By Steve Scherer and David Ljunggren
OTTAWA (Reuters) – Canada’s five major grocery chains have agreed to help the government in its bid to stabilize soaring prices, a senior minister said on Monday, following talks to address an issue that is hurting the ruling Liberals.
Innovation Minister Francois-Philippe Champagne made the announcement after two hours of what he said were difficult discussions with the chains.
Champagne, who summoned the executives to Ottawa, reiterated a threat that the government could impose new taxes if the chains do not come up with a plan to help address budget-busting price increases.
“They have agreed to support the government of Canada in our efforts to stabilize prices in Canada,” Champagne told reporters, without giving details.
“This is a step in the right direction,” he said. “We’ll keep on pushing them – trust me, this is just the beginning.”
The Liberals are trailing in the polls and facing complaints about the high cost of living and a lack of affordable housing.
One of the five executives at the meeting, Metro Chief Executive Officer Eric La Fleche, said the chains were keen to do all they could but dismissed the idea that they alone were to blame.
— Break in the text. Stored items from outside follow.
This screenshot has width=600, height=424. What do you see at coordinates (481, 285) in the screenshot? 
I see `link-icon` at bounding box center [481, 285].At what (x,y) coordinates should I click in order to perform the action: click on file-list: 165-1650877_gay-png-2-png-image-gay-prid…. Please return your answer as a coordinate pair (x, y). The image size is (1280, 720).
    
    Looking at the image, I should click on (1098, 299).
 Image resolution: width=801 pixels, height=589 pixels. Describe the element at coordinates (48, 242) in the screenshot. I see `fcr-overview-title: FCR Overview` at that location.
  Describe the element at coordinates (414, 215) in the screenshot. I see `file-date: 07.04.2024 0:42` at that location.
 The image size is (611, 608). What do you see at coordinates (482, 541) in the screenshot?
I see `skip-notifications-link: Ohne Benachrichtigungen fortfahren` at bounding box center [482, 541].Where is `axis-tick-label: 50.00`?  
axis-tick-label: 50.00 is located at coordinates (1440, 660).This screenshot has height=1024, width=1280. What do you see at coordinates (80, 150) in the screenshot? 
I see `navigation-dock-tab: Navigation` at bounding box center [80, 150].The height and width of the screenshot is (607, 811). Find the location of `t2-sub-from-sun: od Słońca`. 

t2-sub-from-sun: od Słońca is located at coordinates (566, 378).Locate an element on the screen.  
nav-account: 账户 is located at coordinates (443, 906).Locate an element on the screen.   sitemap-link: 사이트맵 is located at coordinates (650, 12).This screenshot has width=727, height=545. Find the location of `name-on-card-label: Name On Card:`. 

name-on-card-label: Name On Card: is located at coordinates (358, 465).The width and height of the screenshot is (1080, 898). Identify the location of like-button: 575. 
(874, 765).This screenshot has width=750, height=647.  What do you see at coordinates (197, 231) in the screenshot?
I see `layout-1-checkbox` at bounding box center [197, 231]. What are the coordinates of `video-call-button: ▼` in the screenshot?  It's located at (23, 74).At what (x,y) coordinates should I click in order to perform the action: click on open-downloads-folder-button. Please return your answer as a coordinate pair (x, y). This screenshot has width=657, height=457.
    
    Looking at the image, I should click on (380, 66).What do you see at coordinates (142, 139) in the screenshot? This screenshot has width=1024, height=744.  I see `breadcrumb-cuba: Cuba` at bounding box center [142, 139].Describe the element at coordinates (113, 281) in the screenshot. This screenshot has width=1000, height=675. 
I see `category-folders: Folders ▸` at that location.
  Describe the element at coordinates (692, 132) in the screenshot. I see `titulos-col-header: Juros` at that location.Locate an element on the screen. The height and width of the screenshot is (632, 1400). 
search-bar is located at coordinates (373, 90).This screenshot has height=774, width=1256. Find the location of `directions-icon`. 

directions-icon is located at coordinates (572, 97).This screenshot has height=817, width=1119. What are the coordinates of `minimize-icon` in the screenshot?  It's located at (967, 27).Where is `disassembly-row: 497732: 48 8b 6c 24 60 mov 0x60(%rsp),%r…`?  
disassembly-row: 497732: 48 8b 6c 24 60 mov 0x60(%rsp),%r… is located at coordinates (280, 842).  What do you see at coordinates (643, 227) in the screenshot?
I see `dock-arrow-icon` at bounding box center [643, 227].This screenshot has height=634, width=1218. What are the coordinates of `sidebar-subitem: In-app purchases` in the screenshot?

“We’re all committed to finding solutions to stabilize prices … it’s an industry issue. Any conversation has to include all the manufacturers, producers, farmers and everybody,” the CEO said.
“It’s not just about the retailers, the minister understands that very clearly.”
The other chains attending the meeting were Loblaws, Sobeys, Walmart and Costco, which together with Metro represent 80% of the Canadian market.
As part of the government’s push to cope with high prices, Prime Minister Justin Trudeau last week announced a tax break designed to boost the construction of new rental apartment buildings and relieve pressure on the Canadian housing market.
Karina Gould, the minister in charge of pushing the government’s agenda through the House of Commons lower chamber of parliament, said she would shortly introduce wide-ranging draft legislation designed to help curb inflation.
Polls show the official opposition Conservatives, who blame high inflation on Trudeau for what they call excessive government spending, would win an election if one were held now, ending eight years of Liberal rule.